Last fall I was introduced to the Digital Public Library of America (DPLA). The collection is phenomenal, if a bit eclectic at times, given the wide range of participating organizations. In keeping with a summer goal of exploring this site a bit more on my own so that I could harness its potential as a resource for my students, I sat down to try using the Timeline feature to see where it would lead me.
I picked a random date – 1951 – and typed it in. I needed to narrow the results so I selected text and English as limiters. That produced 2,887,870 results – an overwhelming amount. I decided to narrow by subject, and saw that “Menus” was an option. I was intrigued. I thought it would be interesting to see the food options for people in 1951, although I was still not really sure what I would see. That narrowed my results to 3. Much more manageable, almost too narrow.

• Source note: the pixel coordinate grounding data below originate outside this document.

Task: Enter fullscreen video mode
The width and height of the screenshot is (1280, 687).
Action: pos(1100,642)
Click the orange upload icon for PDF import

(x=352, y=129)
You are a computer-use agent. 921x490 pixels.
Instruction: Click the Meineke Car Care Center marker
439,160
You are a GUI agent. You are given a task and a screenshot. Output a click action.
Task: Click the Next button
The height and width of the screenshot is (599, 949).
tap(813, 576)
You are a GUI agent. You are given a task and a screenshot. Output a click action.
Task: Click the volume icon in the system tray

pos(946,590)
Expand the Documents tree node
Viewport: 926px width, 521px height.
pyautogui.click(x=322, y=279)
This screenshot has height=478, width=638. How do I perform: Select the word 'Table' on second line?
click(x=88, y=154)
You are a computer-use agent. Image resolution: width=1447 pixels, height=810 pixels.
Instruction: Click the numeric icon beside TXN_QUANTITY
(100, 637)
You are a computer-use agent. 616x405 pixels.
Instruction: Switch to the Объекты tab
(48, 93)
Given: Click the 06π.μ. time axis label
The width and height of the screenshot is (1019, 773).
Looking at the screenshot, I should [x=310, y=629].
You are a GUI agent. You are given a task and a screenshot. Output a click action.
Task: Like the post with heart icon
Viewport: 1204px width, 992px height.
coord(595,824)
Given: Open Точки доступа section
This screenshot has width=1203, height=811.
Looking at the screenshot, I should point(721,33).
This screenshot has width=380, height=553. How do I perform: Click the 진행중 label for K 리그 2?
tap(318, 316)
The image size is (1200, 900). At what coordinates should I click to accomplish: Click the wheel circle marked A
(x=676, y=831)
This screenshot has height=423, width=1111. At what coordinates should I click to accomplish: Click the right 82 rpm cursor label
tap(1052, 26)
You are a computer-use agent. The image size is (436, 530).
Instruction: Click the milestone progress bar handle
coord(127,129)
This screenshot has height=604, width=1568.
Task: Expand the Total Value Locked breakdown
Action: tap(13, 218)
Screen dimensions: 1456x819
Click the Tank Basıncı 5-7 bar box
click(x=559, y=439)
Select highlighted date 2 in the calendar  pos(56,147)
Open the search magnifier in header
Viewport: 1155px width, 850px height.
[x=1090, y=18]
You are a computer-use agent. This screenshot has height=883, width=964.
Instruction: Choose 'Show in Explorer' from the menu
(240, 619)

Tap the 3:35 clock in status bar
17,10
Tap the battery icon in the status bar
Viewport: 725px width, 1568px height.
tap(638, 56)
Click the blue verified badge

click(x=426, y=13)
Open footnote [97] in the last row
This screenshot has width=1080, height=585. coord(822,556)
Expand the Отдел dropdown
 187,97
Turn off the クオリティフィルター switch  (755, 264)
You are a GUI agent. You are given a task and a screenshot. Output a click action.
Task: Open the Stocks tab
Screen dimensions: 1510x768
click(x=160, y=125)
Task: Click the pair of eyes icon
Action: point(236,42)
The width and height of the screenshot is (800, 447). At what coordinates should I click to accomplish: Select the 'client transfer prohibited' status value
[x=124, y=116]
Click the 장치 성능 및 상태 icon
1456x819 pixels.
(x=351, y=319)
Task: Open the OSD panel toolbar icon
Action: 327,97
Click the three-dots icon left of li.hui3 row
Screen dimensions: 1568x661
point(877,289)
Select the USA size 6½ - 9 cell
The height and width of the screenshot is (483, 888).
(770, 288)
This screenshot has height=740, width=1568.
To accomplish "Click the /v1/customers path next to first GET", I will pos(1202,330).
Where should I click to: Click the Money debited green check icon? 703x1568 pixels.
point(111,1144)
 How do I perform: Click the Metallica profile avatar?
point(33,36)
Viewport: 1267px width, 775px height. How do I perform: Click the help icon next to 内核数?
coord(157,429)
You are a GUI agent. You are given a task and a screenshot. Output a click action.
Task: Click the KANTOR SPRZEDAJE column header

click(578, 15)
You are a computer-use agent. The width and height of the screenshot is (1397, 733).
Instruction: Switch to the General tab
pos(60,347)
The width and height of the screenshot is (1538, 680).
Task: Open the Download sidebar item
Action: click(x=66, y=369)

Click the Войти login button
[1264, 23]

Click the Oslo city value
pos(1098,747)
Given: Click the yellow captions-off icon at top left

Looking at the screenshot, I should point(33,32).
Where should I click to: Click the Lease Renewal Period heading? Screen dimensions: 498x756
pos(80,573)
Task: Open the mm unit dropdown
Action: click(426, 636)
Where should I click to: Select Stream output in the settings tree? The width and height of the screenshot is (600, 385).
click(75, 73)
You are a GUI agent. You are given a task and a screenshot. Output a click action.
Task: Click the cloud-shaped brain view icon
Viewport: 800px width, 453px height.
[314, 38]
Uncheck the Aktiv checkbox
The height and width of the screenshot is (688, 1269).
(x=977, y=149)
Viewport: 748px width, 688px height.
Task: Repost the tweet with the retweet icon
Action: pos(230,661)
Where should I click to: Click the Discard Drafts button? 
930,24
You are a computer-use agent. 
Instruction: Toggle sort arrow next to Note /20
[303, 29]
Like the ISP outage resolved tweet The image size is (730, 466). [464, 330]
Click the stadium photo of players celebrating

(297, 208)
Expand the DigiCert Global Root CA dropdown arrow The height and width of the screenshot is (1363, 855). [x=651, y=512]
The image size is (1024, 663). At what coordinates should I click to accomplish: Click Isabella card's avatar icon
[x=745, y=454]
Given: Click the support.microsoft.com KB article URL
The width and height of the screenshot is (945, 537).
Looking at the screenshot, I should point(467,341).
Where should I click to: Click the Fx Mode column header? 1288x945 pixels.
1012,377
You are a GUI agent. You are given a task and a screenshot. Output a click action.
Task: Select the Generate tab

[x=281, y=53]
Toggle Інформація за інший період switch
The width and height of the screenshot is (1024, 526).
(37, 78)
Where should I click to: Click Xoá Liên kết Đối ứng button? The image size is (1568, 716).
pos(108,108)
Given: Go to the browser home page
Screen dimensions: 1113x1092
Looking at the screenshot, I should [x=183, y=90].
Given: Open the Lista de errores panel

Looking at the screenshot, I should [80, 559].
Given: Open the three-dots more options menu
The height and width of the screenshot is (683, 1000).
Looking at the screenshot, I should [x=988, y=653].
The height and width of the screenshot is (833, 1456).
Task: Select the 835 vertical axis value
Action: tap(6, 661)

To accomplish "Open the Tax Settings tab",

The second document of the three was a Japanese foods cookbook published in Hawaii in 1951. I. Struck. Inquiry. Gold. Immediately I started thinking about the context. You don’t have to know a ton about World War II to know that the attack by Japan on Pearl Harbor in Hawaii brought the US into the war. In 1951 the war had only been over for 6 years. I began to wonder about the interest in Japanese food and culture so soon after the war. I wondered how many Japanese were living in Hawaii, and how well they were integrated. I thought about what the experience of Hawaiins had been after Pearl Harbor.
I started looking at the document. It was published by the YWCA, which led me to think about that organization and its history. I noticed the ad for Reed and Barton silver and thought about how ads had changed over time. The preface indicated that it had taken three years to compile and test the recipes, which meant the project began even closer to the end of the war. The introduction makes the case for Hawaii being the ultimate “melting pot” and then provides a brief history of Japanese food. What follows is a lengthy cookbook with many, many recipes and instructions. I could see this one item interesting students who want to learn more about Hawaii, postwar US relations with Japan, Japanese-Americans after the war, women’s roles and organizations, even cooking.
I can envision having students pick a random year that interests them, look for a document they find intriguing, ask some questions based on their observation of the document, and then set about trying to learn as much context as they can in order to offer some insight into their questions. This would be fun for students to share and would provide another way into doing research. I am convinced we need to equip students with as many research skills as we can. In this case, the lesson would be that the writing of important history can begin with the discovery of a single item.